Leaning into what scares you

Debbie Ford often talks about leaning into the emotions that make you uncomfortable. It's never "it will be all right" with her, but rather, "just feel that," "go with that feeling," if you are upset or angry. In order to come to terms and have peace with our feelings we often have to go with the feeling and let it take us where we need to go.

My skiing metaphor is to remember to do that when I ski. When I get on steeps that scare me, I remind myself to lean down into the slope--rather than holding myself back towards the supposed safety of the land. In actuality if I lean back and resist the slope, I'm going to ski faster and with less control than if I lean forward and over my skis and down the slope.

Having found that such a tactic works, I carry this over into my emotional life with the reminder to lean into my feelings. I then remind myself how well this works on the mountain and find that it's that much easier to go with. Next time a feeling scares you or bothers you in some way, remember to lean into the feeling. You'll find that you have more control over the pace of where that takes you and you'll probably have fewer bruises from the experience too!

Tuesday, March 28, 2006

Hate Talk

I was listening to Air America this morning. They were talking about a pundit who said something very rude. I found it offensive that they even repeated it. I have to wonder, why do we listen to those who are rude? Why do we keep trying to make them listen to us? Sometimes it seems we only give them credibility. I don't mean that we have to allow them all the airwaves and sit back and shut up, but why do we attempt to make these people see reason? Is it not pride or hubris on our part to think that after everyone else that we will be the one to make them see reason?

I think a nice "How nice that you think that," and walk away and restate our case would be appropriate. I realize that they are yelling loudly and it would be nice if their mothers or fathers would set them aside for a time out, but does this mean that we have to yell more loudly. We can only keep working and keep speaking our truth. Let's not fall to their level and do we have to keep giving them more publicity?

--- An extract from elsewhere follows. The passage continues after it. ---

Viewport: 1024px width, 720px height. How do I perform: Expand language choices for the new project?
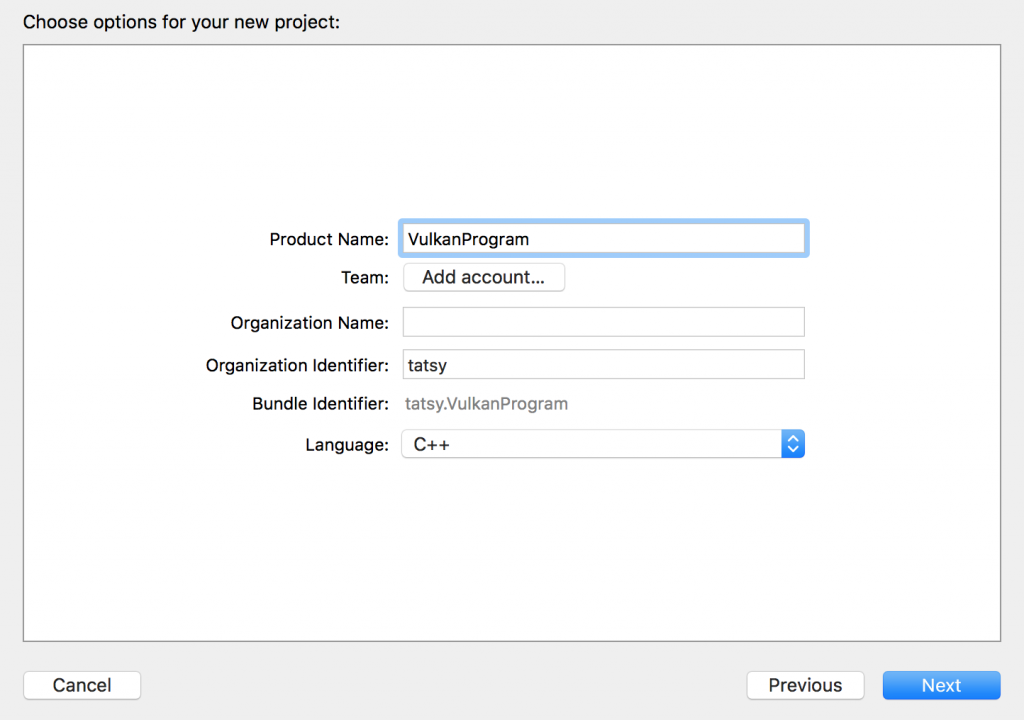click(x=793, y=443)
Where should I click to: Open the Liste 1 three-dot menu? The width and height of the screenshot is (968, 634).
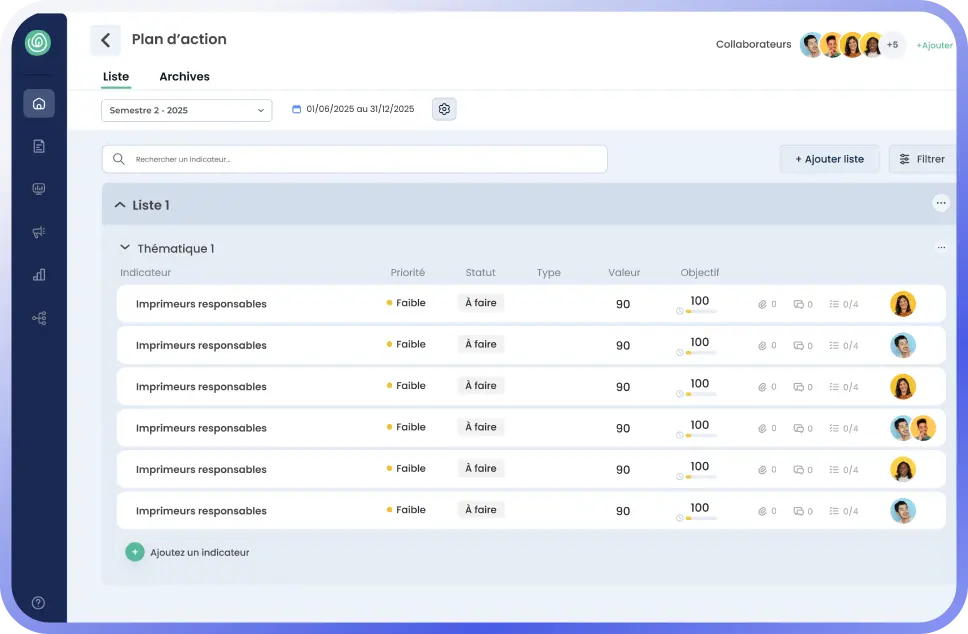[x=940, y=203]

There's a reason I've kept this vague. I don't want to give this person more publicity for saying hateful things. Let's settle down and talk about something that isn't so hateful for a change.

Monday, March 27, 2006

A bit Unusual

Okay this post will be a bit unusual. Last weekend I watched that movie V for Vendetta. It was one of those choices that happened because nothing else looked interesting. I've been surpised not to see much about it on the blogs--even the entertainment ones.

We quite liked it. I found it interesting because V is obviously a terrorist, yet he's a sympathetic character. To watch the film, you sort of want him to succeed, even though that means blowing up a building. I think it's an interesting portrait of the individual versus the larger government.

It made me think about what do we fear the most: the men with bombs can only kill us but the government policing our thoughts can cause us to exist inside a box so small we have no authentic self beyond that which the government allows. We seem to fear death more yet, in the latter case aren't we selling our soul for existance? So why do we make that choice?